Non lo sa fare e non lo vuole fare perché non può accettare che qualcuno venga prima di Lei,  la Signora. E soprattutto che qualcuno venga prima della Famiglia, la Famiglia Agnelli.

Non sa muoversi con dimestichezza nell’ universo europeo, ci ha provato ma non ha mai imparato.

Immaginate ora di affidarle allora questo giocatore pluri Pallone d’Oro, pluri osannato, pluri premiato, pluri tutto. Chi più ne ha più ne metta. 

Il quale – come tutte le Star – è assolutamente abituato a stare al centro di ogni cosa: dei progetti, delle menti degli allenatori, del visibilio del pubblico, delle azioni dei suoi compagni.

Il quale non ha nessuna intenzione o voglia – fa bene, non fa bene? Ognuno risponda come preferisce  – di uniformarsi agli altri (e alla Juve si è pure sforzato!). Che non ha trovato in tutta la sua carriera che un solo allenatore capace di conquistarlo e di tenere testa alla sua complicata figura.

Devo continuare? Non credo.

La Juventus ha commesso un grave peccato di presunzione andando a acquistare Cristiano Ronaldo. Lo ha fatto allettata dalla fame di lustro, di guadagno di ritorno, dal pensiero della crescita del marchio e delle vendite.

Senza minimamente porsi il problema delle conseguenze.  Presentandogli una squadra inadeguata alle sue esigenze dal punto di vista tattico, ma anche impreparata a livello psicologico.

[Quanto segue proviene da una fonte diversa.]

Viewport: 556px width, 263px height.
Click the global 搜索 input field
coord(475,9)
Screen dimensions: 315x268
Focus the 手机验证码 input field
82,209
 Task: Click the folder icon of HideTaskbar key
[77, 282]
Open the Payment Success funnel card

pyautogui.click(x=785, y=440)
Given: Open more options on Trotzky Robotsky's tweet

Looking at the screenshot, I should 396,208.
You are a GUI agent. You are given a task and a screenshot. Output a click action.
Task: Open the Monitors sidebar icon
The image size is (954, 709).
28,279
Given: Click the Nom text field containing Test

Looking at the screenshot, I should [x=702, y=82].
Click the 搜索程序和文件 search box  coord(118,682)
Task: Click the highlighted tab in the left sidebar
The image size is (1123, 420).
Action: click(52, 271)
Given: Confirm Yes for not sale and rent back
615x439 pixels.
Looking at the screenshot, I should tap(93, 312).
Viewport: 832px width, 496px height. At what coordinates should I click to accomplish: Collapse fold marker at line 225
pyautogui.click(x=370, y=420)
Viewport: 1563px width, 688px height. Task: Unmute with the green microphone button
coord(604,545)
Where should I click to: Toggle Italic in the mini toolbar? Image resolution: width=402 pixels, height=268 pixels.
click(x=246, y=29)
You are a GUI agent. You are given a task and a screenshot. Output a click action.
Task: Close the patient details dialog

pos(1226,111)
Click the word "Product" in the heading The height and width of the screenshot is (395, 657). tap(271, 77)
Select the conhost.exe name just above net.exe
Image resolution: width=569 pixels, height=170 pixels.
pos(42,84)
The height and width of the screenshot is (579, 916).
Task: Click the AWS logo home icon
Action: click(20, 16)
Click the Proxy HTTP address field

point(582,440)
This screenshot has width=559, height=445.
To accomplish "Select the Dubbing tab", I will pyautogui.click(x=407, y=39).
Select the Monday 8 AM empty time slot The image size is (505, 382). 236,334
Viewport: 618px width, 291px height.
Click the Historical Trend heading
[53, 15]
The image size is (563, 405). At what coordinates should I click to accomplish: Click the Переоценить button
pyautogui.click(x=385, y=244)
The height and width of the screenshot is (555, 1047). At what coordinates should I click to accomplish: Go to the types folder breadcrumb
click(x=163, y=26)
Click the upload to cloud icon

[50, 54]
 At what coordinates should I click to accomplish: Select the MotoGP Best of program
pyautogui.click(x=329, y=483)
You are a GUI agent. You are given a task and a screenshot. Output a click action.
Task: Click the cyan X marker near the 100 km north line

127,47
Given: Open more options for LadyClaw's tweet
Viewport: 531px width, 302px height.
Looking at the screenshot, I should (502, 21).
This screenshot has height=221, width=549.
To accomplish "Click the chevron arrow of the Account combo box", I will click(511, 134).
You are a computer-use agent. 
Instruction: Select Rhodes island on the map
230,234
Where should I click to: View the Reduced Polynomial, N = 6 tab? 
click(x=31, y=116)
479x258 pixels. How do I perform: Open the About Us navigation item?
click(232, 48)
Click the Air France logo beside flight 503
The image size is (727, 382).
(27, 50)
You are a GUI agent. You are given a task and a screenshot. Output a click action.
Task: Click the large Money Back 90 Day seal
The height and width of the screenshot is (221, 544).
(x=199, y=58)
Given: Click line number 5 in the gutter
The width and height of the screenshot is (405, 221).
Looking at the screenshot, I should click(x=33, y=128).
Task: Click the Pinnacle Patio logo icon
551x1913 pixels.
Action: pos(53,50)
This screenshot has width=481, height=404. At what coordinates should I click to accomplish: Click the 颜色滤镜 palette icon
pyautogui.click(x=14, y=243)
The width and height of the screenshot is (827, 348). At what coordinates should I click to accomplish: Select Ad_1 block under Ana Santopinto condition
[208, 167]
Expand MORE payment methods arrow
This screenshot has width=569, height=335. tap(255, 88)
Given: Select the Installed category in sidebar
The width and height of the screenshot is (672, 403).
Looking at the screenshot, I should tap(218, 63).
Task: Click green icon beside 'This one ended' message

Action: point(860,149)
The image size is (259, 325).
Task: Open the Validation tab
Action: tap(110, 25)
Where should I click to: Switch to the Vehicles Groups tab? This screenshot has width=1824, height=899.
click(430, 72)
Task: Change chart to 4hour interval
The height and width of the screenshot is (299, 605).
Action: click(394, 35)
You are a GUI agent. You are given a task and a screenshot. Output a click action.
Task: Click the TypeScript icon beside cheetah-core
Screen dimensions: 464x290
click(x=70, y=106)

Perché accettare di giocare “in funzione di” non è una cosa che puoi imporre a un gruppo così, dall’oggi al domani.

Perché i compagni che ha affiancato al portoghese non sono esattamente gli stessi che lui aveva al Real: in Spagna i 10 che lo accompagnavano hanno senza ombra di dubbio contribuito al suo Regno.  E anche in maniera cospicua: insomma, i meriti di Ramos & Co. non si possono negare nell’ economia dell’ Impero di CR7 a Madrid.

Perché gli ha offerto due allenatori che né l’uno né l’altro, a turno,  hanno saputo prendersi il rispetto  dell’attaccante (sorvolo sui tentativi a vuoto  di Sarri di convincerlo a ricoprire il ruolo di centro dell’attacco).

Cristiano Ronaldo, a dispetto di quanto la Juve rappresenta – e rappresenta tanto,  nella storia del calcio italiano – si sentirà sempre superiore a essa. Permetterà sempre alle sue care sorelle di metterlo su un piedistallo e di dare tutta la colpa agli altri, là dove Ronaldo stesso  fallirà.

Perché lui è così. Non lo cambi. Come non cambi la Juventus.

La Juventus ha commesso un grave peccato di presunzione.

Alla fine ha fatto come quei cafoni arricchiti, che escono con il Rolex al polso in bella mostra, ma non riescono – purtroppo – a cancellare la loro origine. 

I grandi risultati si ottengono anche con giocatori meno blasonati (e meno difficili da gestire): purtroppo i sogni di eccessiva gloria fanno quasi sempre male e rischiano di lasciare con un pugno di mosche in mano.

E con strascichi che nemmeno tutte le magliette vendute riescono a cancellare.